TEXT PROVIDED:
[start]

The "Hugh Mungus" incident 
On August 10, 2016, Pantoja spoke at a public meeting of the Seattle City Council in support of a new police station in the North Precinct, crediting the police with helping his daughter obtain treatment for addiction to heroin.

At the meeting, activist Zarna Joshi claimed that media coverage of the event chose to interview Pantoja and not any of the activists protesting the meeting or speaking against it. Joshi argued that this was out of a desire for footage of a person of colour speaking in support of the station, accusing the news media of tokenism. After the meeting, Joshi encountered Pantoja outside of City Council chambers as she was videotaping. He approached her, offered to give his name, and proceeded to offer the gag name "Hugh Mungus." Joshi responded by asking "Humongous what?" and grew agitated when he did not respond. She eventually asked if he had meant it as sexual harassment, and when he continued not to respond, she began accusing him of sexual harassment, pursuing him with her camera, and ultimately ending up in an altercation with the authorities present. The video gained particular notoriety online following a reaction video posted by YouTube channel h3h3Productions.

Community activities 
Pantoja chose not to take part in the Great American Boycott on May 1, 2006. He instead was seen sweeping a sidewalk in the Ballard neighborhood of Seattle.

Following the 2012 Packers–Seahawks officiating controversy, Pantoja attempted to exchange gifts with Green Bay, Wisconsin mayor Jim Schmitt. After Schmitt's office refused the gifts, Pantoja exchanged gifts with Delavan, Wisconsin mayor Mel Nieuwenhuis. Pantoja sent local beer, smoked salmon and kringles to Nieuwenhuis. In return Nieuwenhuis planned to send a "six or 12-pack of Miller High Life, cheese and fresh venison he hunted himself."

Pantoja supports Everett-based charity Hope Soldiers, an organization that aims to help people struggling with addiction and depression off the streets.

A gardener by profession, he ran for Washington House of Representatives in 1994, 1996, and 2002. He ran for Seattle City Council Position 8 in 2017, and he opposed a local income tax, arguing that "it would have to be determined statewide".

In May 2019, Pantoja attended a public safety forum about neighborhood crime held by Seattle Mayor Jenny Durkan.

[end]

EXTRACTED RECORDS:
[start]

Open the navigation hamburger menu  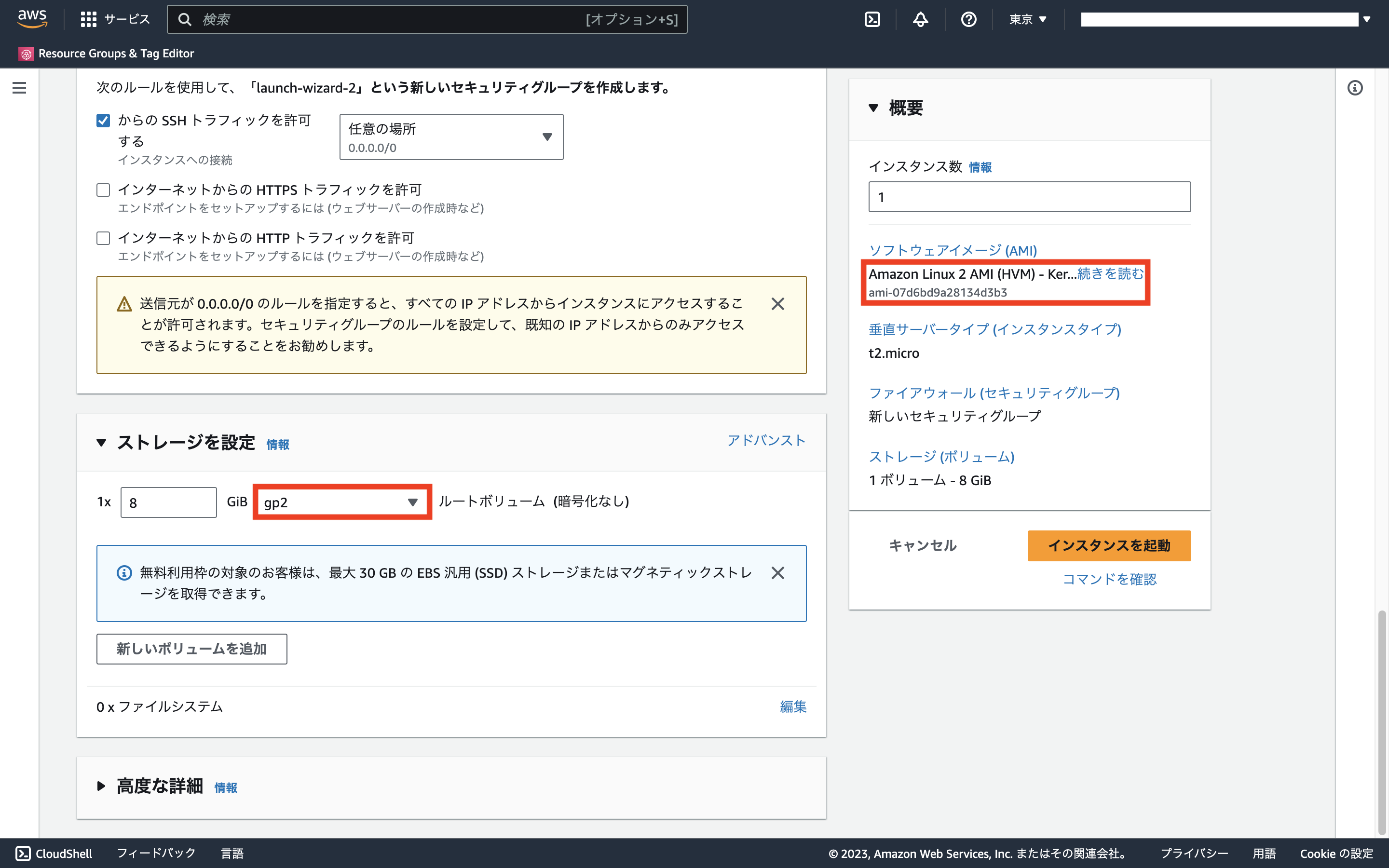pyautogui.click(x=19, y=87)
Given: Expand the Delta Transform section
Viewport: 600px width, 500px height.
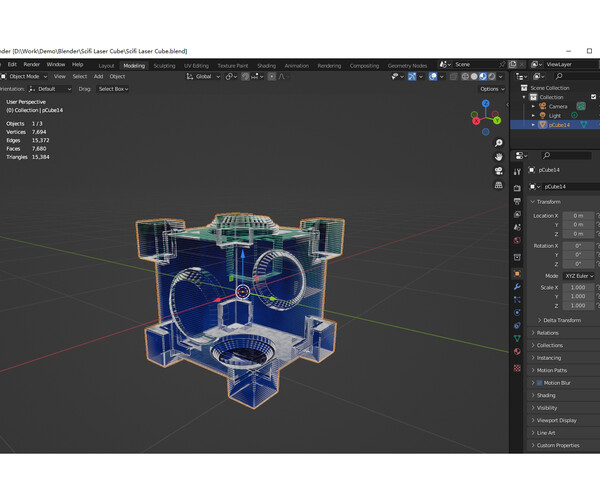Looking at the screenshot, I should point(561,320).
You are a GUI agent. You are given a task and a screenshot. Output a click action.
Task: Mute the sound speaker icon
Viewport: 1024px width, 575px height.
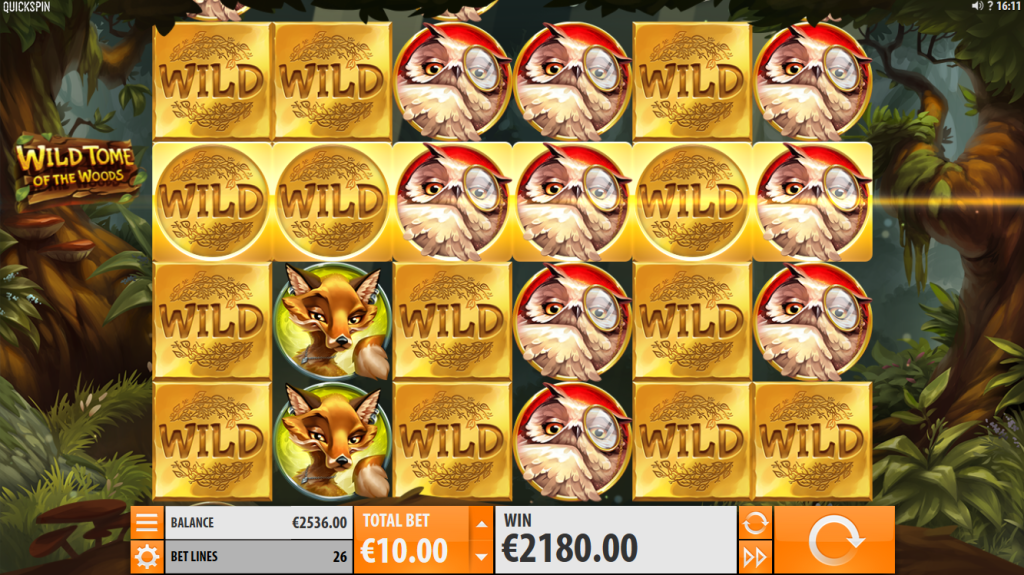coord(977,6)
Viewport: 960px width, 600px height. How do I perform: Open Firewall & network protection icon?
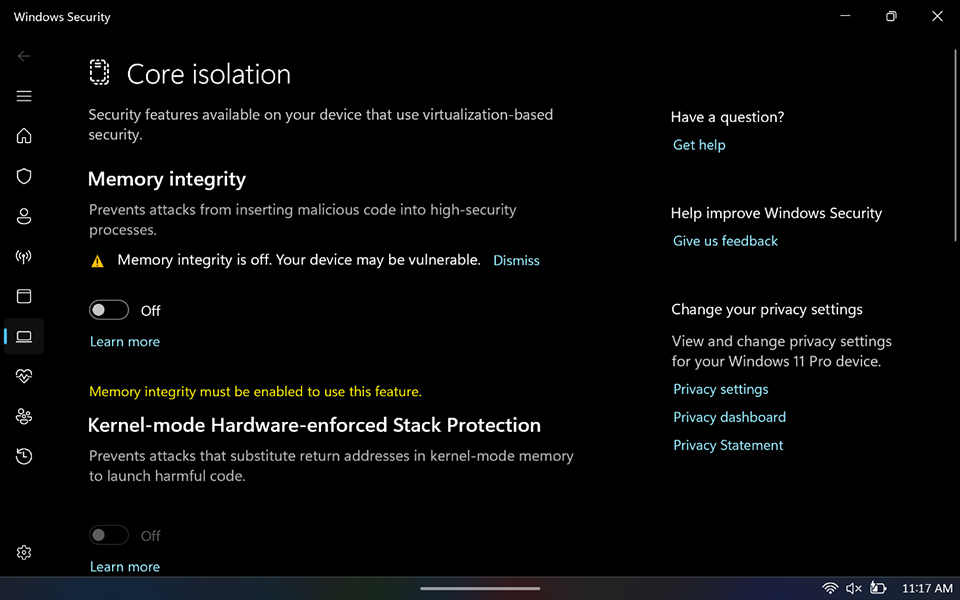pyautogui.click(x=24, y=256)
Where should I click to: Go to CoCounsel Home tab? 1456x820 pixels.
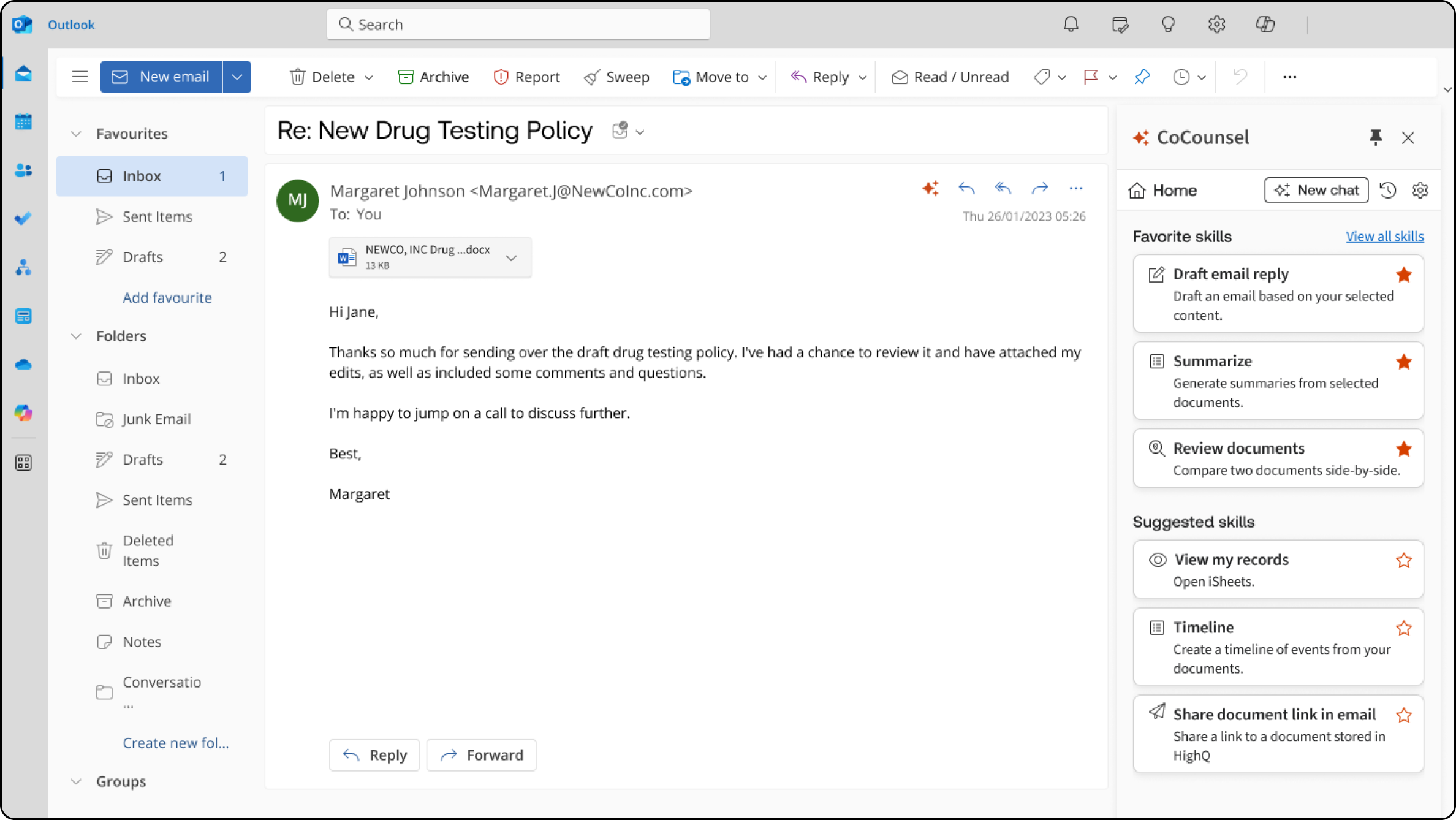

[end]

YOUR OBJECTIVE:
Reproduce the part of the text about Pantoja that opens with the words containing "Pantoja supports Everett-based" and closes with "Mayor Jenny Durkan.", substituting "landscaper" for "gardener". The listing is unrelated to the text about Pantoja.

EXERCISE ANSWER:
Pantoja supports Everett-based charity Hope Soldiers, an organization that aims to help people struggling with addiction and depression off the streets.

A landscaper by profession, he ran for Washington House of Representatives in 1994, 1996, and 2002. He ran for Seattle City Council Position 8 in 2017, and he opposed a local income tax, arguing that "it would have to be determined statewide".

In May 2019, Pantoja attended a public safety forum about neighborhood crime held by Seattle Mayor Jenny Durkan.